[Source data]
· · · · ·

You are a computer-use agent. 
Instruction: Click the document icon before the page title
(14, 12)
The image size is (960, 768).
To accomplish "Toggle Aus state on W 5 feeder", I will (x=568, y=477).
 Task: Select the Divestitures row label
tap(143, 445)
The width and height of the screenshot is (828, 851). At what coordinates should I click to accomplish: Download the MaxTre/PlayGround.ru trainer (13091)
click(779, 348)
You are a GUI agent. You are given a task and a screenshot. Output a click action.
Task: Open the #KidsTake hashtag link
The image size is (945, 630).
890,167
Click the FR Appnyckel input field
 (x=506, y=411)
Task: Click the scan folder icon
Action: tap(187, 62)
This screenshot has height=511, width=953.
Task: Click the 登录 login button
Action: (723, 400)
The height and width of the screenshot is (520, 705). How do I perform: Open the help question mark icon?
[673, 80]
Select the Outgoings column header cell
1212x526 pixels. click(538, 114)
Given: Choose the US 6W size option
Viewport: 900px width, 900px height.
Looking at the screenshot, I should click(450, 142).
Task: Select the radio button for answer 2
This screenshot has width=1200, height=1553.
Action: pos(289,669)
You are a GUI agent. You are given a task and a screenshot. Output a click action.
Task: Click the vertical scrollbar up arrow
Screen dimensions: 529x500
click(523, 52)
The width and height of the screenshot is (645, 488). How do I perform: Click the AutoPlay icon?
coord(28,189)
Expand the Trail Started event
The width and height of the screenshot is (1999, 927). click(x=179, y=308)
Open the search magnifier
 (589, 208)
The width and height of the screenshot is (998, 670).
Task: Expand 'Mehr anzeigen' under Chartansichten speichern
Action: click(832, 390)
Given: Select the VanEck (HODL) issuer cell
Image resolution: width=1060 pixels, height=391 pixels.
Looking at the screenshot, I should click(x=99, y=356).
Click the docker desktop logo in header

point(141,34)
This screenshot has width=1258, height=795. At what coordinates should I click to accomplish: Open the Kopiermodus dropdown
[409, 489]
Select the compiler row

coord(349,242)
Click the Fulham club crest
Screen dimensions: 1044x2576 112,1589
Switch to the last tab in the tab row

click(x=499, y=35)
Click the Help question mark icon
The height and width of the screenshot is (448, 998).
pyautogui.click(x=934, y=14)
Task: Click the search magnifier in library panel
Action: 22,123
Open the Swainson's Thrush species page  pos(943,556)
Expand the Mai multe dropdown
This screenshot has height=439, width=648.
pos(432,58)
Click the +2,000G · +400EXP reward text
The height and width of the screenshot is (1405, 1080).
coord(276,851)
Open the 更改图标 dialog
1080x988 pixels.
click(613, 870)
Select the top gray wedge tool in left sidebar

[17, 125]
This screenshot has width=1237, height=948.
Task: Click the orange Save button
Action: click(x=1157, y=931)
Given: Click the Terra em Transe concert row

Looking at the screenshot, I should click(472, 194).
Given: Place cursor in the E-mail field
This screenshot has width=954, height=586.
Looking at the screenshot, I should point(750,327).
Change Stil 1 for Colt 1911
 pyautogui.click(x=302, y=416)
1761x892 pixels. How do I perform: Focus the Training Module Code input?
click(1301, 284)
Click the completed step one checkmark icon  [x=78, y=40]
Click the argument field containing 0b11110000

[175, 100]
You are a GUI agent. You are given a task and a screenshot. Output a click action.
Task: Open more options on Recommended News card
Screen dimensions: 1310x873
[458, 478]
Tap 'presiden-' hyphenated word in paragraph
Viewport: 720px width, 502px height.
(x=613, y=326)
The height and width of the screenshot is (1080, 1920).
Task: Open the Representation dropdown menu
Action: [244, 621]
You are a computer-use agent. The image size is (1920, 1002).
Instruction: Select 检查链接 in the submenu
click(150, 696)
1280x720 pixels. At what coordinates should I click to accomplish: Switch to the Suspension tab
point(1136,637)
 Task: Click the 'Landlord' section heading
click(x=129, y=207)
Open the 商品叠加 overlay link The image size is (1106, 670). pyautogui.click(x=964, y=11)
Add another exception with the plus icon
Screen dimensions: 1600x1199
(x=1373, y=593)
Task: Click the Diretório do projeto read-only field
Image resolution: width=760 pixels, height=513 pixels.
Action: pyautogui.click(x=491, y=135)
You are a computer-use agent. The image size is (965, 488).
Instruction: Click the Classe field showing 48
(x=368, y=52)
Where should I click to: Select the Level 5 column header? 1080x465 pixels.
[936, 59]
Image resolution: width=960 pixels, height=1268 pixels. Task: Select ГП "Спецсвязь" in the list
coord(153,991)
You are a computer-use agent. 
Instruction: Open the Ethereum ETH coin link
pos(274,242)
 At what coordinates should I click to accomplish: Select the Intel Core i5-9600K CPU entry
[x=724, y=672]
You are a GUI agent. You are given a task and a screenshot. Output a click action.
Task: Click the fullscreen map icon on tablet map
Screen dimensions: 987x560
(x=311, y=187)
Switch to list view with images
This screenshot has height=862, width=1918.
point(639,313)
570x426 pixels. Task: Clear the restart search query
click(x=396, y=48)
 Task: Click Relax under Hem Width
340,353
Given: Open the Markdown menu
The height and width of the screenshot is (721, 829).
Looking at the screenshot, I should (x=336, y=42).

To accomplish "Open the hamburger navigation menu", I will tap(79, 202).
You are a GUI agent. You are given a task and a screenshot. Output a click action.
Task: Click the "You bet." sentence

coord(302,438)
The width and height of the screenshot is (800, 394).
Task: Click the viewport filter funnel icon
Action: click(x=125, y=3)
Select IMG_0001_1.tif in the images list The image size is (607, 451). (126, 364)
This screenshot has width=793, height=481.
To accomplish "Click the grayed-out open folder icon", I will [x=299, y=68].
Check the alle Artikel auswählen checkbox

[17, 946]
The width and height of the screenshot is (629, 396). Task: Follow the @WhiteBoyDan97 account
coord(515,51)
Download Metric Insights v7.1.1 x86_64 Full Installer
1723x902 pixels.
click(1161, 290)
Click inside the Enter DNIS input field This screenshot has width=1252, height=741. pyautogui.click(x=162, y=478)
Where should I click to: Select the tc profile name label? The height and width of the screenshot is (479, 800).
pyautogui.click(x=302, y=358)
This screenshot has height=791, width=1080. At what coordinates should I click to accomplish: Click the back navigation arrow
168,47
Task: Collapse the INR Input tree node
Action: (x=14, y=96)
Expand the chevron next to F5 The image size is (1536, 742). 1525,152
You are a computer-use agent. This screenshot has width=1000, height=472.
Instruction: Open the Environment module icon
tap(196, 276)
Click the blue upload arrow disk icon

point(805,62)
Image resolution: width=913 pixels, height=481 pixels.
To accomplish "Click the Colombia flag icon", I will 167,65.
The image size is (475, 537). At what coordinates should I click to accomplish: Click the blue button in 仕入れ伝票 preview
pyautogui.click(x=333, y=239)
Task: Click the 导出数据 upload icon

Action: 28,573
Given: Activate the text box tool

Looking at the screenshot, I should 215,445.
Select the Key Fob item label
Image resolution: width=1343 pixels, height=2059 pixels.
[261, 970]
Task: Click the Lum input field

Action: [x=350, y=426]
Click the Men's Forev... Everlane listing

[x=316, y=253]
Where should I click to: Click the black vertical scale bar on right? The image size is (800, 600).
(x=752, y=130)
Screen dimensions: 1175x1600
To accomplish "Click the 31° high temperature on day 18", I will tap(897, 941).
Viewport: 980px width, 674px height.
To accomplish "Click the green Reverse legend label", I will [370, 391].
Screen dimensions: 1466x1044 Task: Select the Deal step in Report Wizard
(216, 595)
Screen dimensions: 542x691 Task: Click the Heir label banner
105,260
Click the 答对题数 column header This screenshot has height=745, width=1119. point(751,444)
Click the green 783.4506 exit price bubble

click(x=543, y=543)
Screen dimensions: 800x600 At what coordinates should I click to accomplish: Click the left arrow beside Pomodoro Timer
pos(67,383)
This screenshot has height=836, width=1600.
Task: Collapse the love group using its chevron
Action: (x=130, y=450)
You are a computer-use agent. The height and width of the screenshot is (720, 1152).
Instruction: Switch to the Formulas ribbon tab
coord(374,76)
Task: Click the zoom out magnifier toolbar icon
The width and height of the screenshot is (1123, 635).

· · · · ·

§ Brief:
Lines above that include the string "images" need to be copied.

§ Exercise answer:
Switch to list view with images
Select IMG_0001_1.tif in the images list The image size is (607, 451). (126, 364)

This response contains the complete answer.